[DATA IN THIS EXERCISE — start]

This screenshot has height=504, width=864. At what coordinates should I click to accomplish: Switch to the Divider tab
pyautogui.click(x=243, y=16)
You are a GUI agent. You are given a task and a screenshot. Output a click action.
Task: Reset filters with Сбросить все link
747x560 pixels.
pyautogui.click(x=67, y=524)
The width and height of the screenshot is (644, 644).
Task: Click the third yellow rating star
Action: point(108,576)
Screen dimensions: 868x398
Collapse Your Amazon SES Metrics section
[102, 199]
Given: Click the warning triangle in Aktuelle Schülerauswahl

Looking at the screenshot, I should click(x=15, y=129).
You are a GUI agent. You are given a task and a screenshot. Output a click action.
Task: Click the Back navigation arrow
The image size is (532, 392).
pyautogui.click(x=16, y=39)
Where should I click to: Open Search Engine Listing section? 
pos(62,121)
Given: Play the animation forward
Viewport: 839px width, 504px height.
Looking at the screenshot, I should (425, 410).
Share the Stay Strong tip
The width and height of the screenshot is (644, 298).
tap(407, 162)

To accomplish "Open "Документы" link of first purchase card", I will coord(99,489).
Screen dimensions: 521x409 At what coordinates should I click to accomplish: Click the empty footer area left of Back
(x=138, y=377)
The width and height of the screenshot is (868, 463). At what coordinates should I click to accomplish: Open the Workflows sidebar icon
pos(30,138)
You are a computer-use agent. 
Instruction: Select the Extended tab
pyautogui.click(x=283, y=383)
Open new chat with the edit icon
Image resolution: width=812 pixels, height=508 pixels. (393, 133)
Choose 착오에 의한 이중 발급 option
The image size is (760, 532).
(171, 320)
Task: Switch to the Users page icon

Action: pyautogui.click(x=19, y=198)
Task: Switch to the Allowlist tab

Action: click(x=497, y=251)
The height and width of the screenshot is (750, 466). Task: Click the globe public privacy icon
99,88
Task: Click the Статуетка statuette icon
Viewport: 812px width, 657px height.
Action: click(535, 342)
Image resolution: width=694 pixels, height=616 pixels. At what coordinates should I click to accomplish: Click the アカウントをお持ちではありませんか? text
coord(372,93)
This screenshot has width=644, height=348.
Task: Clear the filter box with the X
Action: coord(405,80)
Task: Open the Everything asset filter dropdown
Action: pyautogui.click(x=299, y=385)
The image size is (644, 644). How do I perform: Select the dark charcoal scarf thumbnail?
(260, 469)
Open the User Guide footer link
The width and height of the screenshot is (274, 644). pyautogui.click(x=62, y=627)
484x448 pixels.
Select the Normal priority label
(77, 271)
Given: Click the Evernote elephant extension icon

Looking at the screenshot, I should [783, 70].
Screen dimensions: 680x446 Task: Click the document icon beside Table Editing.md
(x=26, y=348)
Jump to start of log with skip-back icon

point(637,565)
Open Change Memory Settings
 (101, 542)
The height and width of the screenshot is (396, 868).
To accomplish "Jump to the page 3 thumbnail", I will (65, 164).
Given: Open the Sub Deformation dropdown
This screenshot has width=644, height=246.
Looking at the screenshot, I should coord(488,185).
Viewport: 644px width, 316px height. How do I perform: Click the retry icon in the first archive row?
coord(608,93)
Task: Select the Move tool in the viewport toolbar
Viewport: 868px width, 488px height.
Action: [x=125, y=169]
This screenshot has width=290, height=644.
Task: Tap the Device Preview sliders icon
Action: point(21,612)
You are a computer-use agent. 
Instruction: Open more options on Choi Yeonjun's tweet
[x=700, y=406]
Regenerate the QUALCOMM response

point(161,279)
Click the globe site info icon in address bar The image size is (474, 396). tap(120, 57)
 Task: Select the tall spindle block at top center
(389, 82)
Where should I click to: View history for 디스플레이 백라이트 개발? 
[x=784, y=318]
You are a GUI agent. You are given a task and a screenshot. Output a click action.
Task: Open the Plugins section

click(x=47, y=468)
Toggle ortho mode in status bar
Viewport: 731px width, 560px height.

[DATA IN THIS EXERCISE — finish]

TASK ITEM:
Each line of the data must be retyped exactly.

ANSWER AREA:
This screenshot has height=504, width=864. At what coordinates should I click to accomplish: Switch to the Divider tab
pyautogui.click(x=243, y=16)
You are a GUI agent. You are given a task and a screenshot. Output a click action.
Task: Reset filters with Сбросить все link
747x560 pixels.
pyautogui.click(x=67, y=524)
The width and height of the screenshot is (644, 644).
Task: Click the third yellow rating star
Action: point(108,576)
Screen dimensions: 868x398
Collapse Your Amazon SES Metrics section
[102, 199]
Given: Click the warning triangle in Aktuelle Schülerauswahl

Looking at the screenshot, I should click(x=15, y=129).
You are a GUI agent. You are given a task and a screenshot. Output a click action.
Task: Click the Back navigation arrow
The image size is (532, 392).
pyautogui.click(x=16, y=39)
Where should I click to: Open Search Engine Listing section? 
pos(62,121)
Given: Play the animation forward
Viewport: 839px width, 504px height.
Looking at the screenshot, I should (425, 410).
Share the Stay Strong tip
The width and height of the screenshot is (644, 298).
tap(407, 162)

To accomplish "Open "Документы" link of first purchase card", I will coord(99,489).
Screen dimensions: 521x409 At what coordinates should I click to accomplish: Click the empty footer area left of Back
(x=138, y=377)
The width and height of the screenshot is (868, 463). At what coordinates should I click to accomplish: Open the Workflows sidebar icon
pos(30,138)
You are a computer-use agent. 
Instruction: Select the Extended tab
pyautogui.click(x=283, y=383)
Open new chat with the edit icon
Image resolution: width=812 pixels, height=508 pixels. (393, 133)
Choose 착오에 의한 이중 발급 option
The image size is (760, 532).
(171, 320)
Task: Switch to the Users page icon

Action: pyautogui.click(x=19, y=198)
Task: Switch to the Allowlist tab

Action: click(x=497, y=251)
The height and width of the screenshot is (750, 466). Task: Click the globe public privacy icon
99,88
Task: Click the Статуетка statuette icon
Viewport: 812px width, 657px height.
Action: click(535, 342)
Image resolution: width=694 pixels, height=616 pixels. At what coordinates should I click to accomplish: Click the アカウントをお持ちではありませんか? text
coord(372,93)
This screenshot has width=644, height=348.
Task: Clear the filter box with the X
Action: coord(405,80)
Task: Open the Everything asset filter dropdown
Action: pyautogui.click(x=299, y=385)
The image size is (644, 644). How do I perform: Select the dark charcoal scarf thumbnail?
(260, 469)
Open the User Guide footer link
The width and height of the screenshot is (274, 644). pyautogui.click(x=62, y=627)
484x448 pixels.
Select the Normal priority label
(77, 271)
Given: Click the Evernote elephant extension icon

Looking at the screenshot, I should [783, 70].
Screen dimensions: 680x446 Task: Click the document icon beside Table Editing.md
(x=26, y=348)
Jump to start of log with skip-back icon

point(637,565)
Open Change Memory Settings
 (101, 542)
The height and width of the screenshot is (396, 868).
To accomplish "Jump to the page 3 thumbnail", I will (65, 164).
Given: Open the Sub Deformation dropdown
This screenshot has width=644, height=246.
Looking at the screenshot, I should coord(488,185).
Viewport: 644px width, 316px height. How do I perform: Click the retry icon in the first archive row?
coord(608,93)
Task: Select the Move tool in the viewport toolbar
Viewport: 868px width, 488px height.
Action: [x=125, y=169]
This screenshot has width=290, height=644.
Task: Tap the Device Preview sliders icon
Action: point(21,612)
You are a computer-use agent. 
Instruction: Open more options on Choi Yeonjun's tweet
[x=700, y=406]
Regenerate the QUALCOMM response

point(161,279)
Click the globe site info icon in address bar The image size is (474, 396). tap(120, 57)
 Task: Select the tall spindle block at top center
(389, 82)
Where should I click to: View history for 디스플레이 백라이트 개발? 
[x=784, y=318]
You are a GUI agent. You are given a task and a screenshot. Output a click action.
Task: Open the Plugins section

click(x=47, y=468)
Toggle ortho mode in status bar
Viewport: 731px width, 560px height.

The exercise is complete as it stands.